• **ABOUT THIS TASK**:
Print a faithful copy of the data below, word for word, with the pictures left out.

____ EXCERPTED DATA

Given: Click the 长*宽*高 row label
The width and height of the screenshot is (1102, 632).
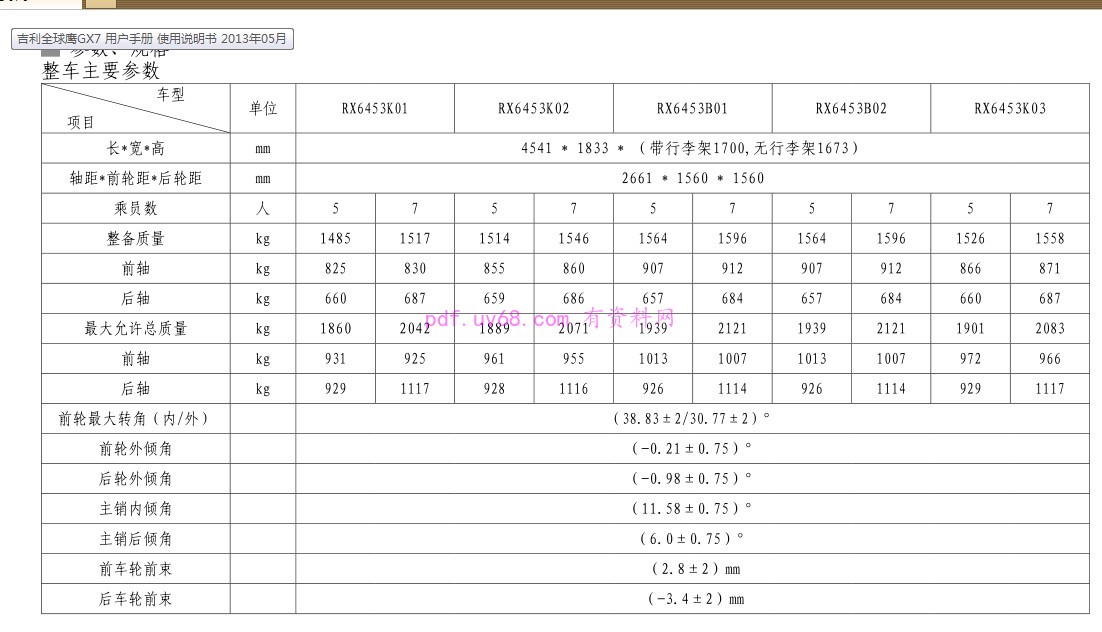Looking at the screenshot, I should point(136,148).
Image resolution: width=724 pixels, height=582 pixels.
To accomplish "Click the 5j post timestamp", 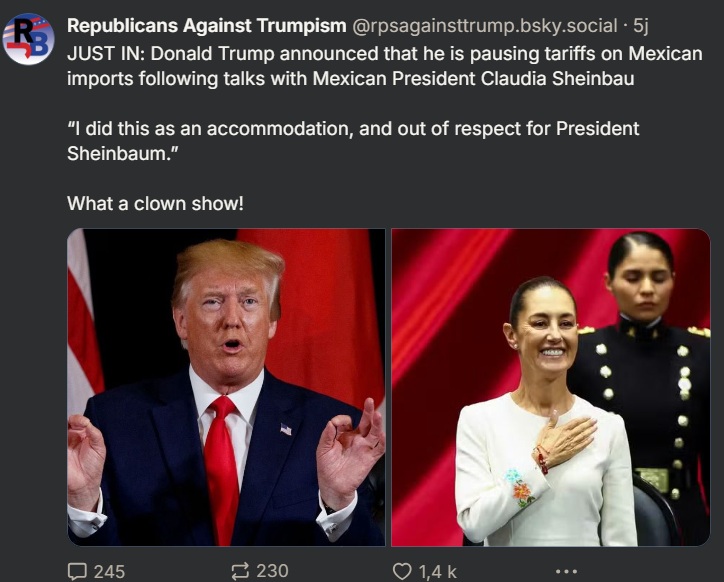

________

• **ANSWER FOR THE TASK**:
Given: Click the 长*宽*高 row label
The width and height of the screenshot is (1102, 632).
Looking at the screenshot, I should point(136,148).
Image resolution: width=724 pixels, height=582 pixels.
To accomplish "Click the 5j post timestamp", 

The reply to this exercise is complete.